La Oficina de la ONU para los Derechos Humanos condenó la incursión violenta perpetrada por un grupo armado no estatal en la comunidad de Cusinajain, en la Alta Guajira, habitada por el pueblo indígena Wayuu, el pasado 27 de octubre.
El organismo informó que desde la fecha de los hechos ha realizado seguimiento a la situación humanitaria de la comunidad. Según detalló, durante el ataque el grupo armado lanzó artefactos explosivos, incendió cerca de 14 viviendas, reclutó a un menor de 14 años y ejerció actos de violencia contra mujeres indígenas. Algunas de estas acciones, advirtió la ONU, podrían constituir tortura y tratos crueles, inhumanos o degradantes.

La ONU llamó a las autoridades locales, departamentales y nacionales a adoptar medidas urgentes para proteger la vida e integridad del pueblo Wayuu, con especial atención a niños, niñas y mujeres. Asimismo, solicitó una investigación exhaustiva que permita juzgar y sancionar a los responsables, además de garantizar atención humanitaria y psicosocial con enfoque de género y étnico.

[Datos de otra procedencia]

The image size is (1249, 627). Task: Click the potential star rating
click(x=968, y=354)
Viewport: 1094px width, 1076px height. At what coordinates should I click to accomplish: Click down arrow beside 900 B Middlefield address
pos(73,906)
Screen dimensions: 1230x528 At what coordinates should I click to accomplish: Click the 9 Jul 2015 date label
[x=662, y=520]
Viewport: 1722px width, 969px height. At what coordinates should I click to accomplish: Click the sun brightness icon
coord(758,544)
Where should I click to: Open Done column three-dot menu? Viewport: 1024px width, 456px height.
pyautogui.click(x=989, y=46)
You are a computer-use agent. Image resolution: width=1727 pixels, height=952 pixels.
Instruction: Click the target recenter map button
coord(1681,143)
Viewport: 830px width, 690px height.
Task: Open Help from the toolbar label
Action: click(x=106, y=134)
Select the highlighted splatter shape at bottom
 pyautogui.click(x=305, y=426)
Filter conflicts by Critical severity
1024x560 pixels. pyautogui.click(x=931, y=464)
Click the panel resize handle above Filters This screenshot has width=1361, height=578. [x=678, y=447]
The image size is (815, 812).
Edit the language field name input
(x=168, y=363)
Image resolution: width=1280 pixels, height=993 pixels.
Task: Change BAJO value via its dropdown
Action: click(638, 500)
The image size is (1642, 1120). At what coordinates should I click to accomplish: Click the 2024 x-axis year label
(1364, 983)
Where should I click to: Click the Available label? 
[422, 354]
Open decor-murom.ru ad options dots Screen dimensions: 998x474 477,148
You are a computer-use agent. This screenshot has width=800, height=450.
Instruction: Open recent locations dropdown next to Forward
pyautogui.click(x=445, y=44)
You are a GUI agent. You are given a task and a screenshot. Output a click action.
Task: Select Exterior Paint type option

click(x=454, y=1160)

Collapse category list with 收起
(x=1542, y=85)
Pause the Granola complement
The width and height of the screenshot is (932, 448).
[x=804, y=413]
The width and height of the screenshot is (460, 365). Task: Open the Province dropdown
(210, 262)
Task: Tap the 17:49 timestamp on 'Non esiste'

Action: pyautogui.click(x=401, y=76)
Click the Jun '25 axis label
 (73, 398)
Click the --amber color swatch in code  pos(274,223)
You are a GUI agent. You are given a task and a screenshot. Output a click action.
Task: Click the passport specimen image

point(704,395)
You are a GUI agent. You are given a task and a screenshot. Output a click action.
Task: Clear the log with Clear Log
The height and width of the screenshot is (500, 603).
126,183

El organismo también insistió en la necesidad de implementar de manera integral la política de seguridad para la protección de la población, incluyendo los objetivos y estrategias territoriales establecidas en dicho marco.
Finalmente, la ONU urgió a los grupos armados no estatales a respetar el Derecho Internacional Humanitario y los Derechos Humanos, recordando la prohibición de atacar a la población civil, cometer actos de tortura y reclutar menores de edad.